Nei 10 settori manifatturieri a elevato impiego di acqua (‘water intensive’) operano 2.164 aziende, di cui 1.534 artigiane, che consumano quasi il 32% delle risorse idriche sarde, secondo un’analisi dell’Ufficio studi di Confartigianato Imprese Sardegna, basata sull’indicatore dell’intensità d’uso dell’acqua di Istat del 2022.
I primi 10 comparti ‘idroesigenti’ sono quello estrattivo con 21,7 litri utilizzati per euro di produzione venduta, seguito dal tessile (20,9 litri per euro), petrolchimico (17,5 litri per euro), farmaceutico (14,1 litri per euro), gomma e materie plastiche (12,4 litri per euro), vetro ceramica, cemento, ecc. (11,2 litri per euro) carta (10,1 litri per euro) e prodotti in metallo (7,4 litri per euro).
In queste imprese operano 9.534 addetti, di cui 3.735 artigiani.
A queste attività vanno aggiunti i servizi alla persona (lavanderie, acconciatori, estetisti) che di fatto consumano per uso imprenditoriale acqua in quantità superiore a una famiglia.
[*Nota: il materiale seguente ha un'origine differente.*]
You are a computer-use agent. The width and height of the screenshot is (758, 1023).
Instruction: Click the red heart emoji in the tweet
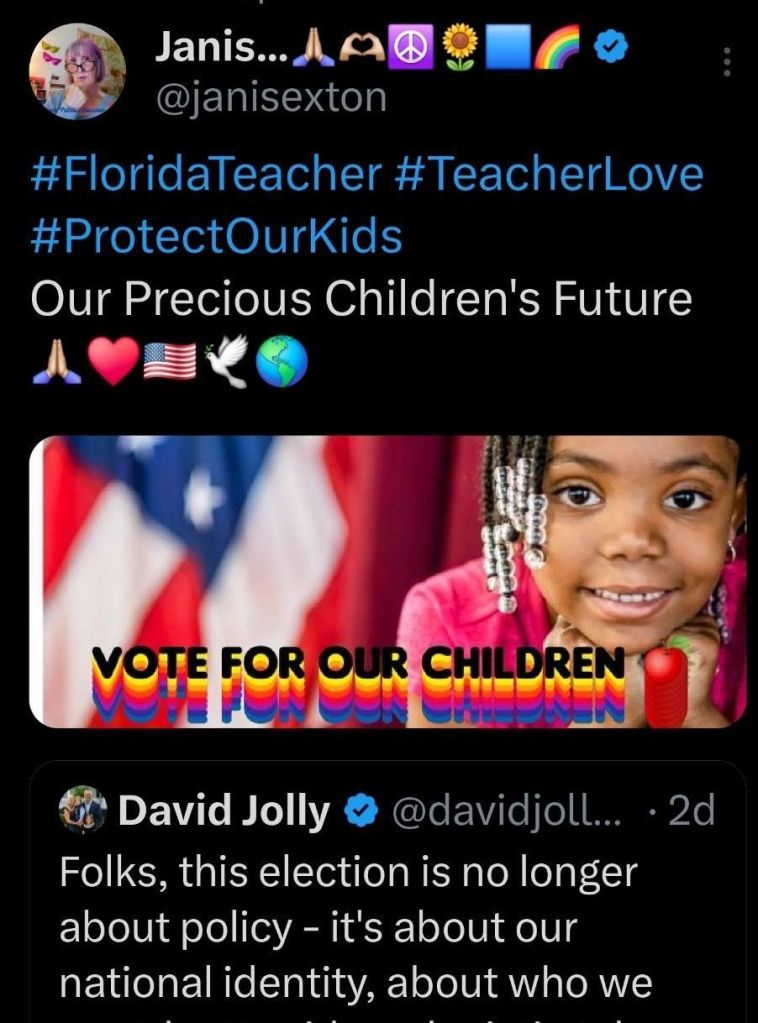pyautogui.click(x=114, y=361)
In questo perimetro operano altre 4.mila imprese con 8.500 addetti.
La siccità in corso, ha influito anche sulla regolarità della fornitura idrica nella maggior parte delle zone turistiche dell’Isola.
“La prevenzione dei danni derivanti dal climate change e le criticità della rete idrica richiedono investimenti pubblici per la manutenzione del territorio, pesantemente ridotti nel passato”, commenta Giacomo Meloni, presidente di Confartigianato Imprese Sardegna.
“E’ il momento giusto per continuare a programmare e progettare per non farci trovare impreparati di fronte al perdurare di assenza di precipitazioni – conclude il Presidente Meloni – senza dover rincorrere l’emergenza e senza dover adottare, se fosse necessario, misure drastiche”.
“È necessario, con estrema rapidità”, aggiunge Daniele Serra, segretario regionale dell’organizzazione artigiana, “continuare a ripensare alle priorità del Pnrr e sfruttare quindi le risorse europee per ammodernare e realizzare gli invasi e le reti distributive per poter affrontare meglio una eventuale emergenza idrica che, in futuro, potrebbe mettere in seria difficoltà le attività produttive e tutti i sardi”.
Peraltro nell’isola si continua a sprecare acqua.
Una recente indagine della Cgia di Mestre colloca la Sardegna al quarto posto fra le regioni con la più elevata dispersione idrica.
Nell’isola, ogni giorno, vengono immessi nelle reti 424 litri pro capite e se ne perdono 224, equivalente al 52,8%, contro una media nazionale del 51,9%.
La regione più ‘sprecona’ è la Basilicata con il 65,5% di perdite, seguita dall’Abruzzo con il 62,5%.
Quella più virtuosa è l’Emilia Romagna con solo il 29,7% di acqua che si perde.
Tra i capoluoghi sardi il più sprecone è Sassari con il 63,4% delle perdite (11esimo nazionale), seguito da Oristano con il 60,4% (14esimo), da Nuoro con il 55,1% (19esimo) e Cagliari con il 53,5% (25esimo).
La città sarda più virtuosa è Carbonia con solo il 21,7% degli sprechi (90esima su 109).
Le perdite rete sono da attribuire a fattori fisiologici, presenti in tutte le infrastrutture idriche, a rotture nelle condotte e vetustà degli impianti, oltre a fattori amministrativi, dovuti a errori di misura dei contatori e usi non autorizzati.
Un consistente intervento per ridurre le perdite idriche è previsto dal Pnrr, ricorda Confartigianato.
Per la gestione dell’acqua il Piano prevede interventi per 5,4 miliardi di euro, di cui 2,0 miliardi di euro di investimenti in infrastrutture idriche primarie per la sicurezza dell’approvvigionamento idrico e 1,9 miliardi per la riduzione delle perdite nelle reti di distribuzione dell’acqua, compresa la digitalizzazione e il monitoraggio delle reti.